Letting Go of the Snickers Bar

By Atlanta Fifty Forward

GUEST BLOGGER: Kathryn Lawler, Aging Services Consultant

I am a person of patterns. I eat the same thing for breakfast. Look in my closet. You’ll see I buy the same 3 colors year after year. Sometimes this is good, like when my intermittent morning jog turned into an almost daily routine. Other times it’s not so good like when my periodic mid-afternoon chocolate break quickly morphed into a mandatory 3 pm candy bar. For better or worse, only major events interrupt my patterns- my favorite blue suddenly falling out of style; the vending machine at work ceasing to stock Snickers.

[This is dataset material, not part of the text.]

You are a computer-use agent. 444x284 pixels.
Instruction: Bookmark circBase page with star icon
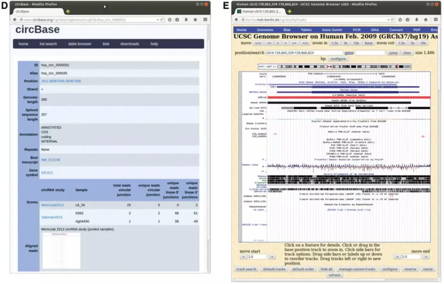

Because I am not alone in my need for patterns, habits and schedules, it’s not such a hard thing to confess. In fact as a region, our habits are more than patterns, they are codified into local policy. These rules shape the way we live, work, play, eat, exercise, relax and get around. Some things make life easier. Some make life more difficult. Some like my Snickers bar are good right now, but not so good in the long run.

Whether we’re ready or not a big change is already in progress and it calls into question just about all of our local patterns and policies. Our population is about to radically shift. We will soon be a region of over 6 million people. More households will be childless. More people will be over the age of 60 and at the same time we’ll have more school children than ever before. The region will be home to cultures, languages, art, ideas, food and expertise from around the globe.

All of this change brings with it a lot of uncertainty and who likes that? We can however assert some control. We get to decide-are we going to re-imagine our future and seize the opportunity to change what we don’t like? Are we going to maximize the best of what’s ahead? Or are we going to cling to our old habits comfortable in both the good and bad that we know?

Regardless of what we chose, in the decades to come when the predicted trends have become the new reality, the leaders of today will get the blame or the credit. We have the imagination and the expertise. We just need the will power and perhaps the courage to leave our old Snickers habits behind.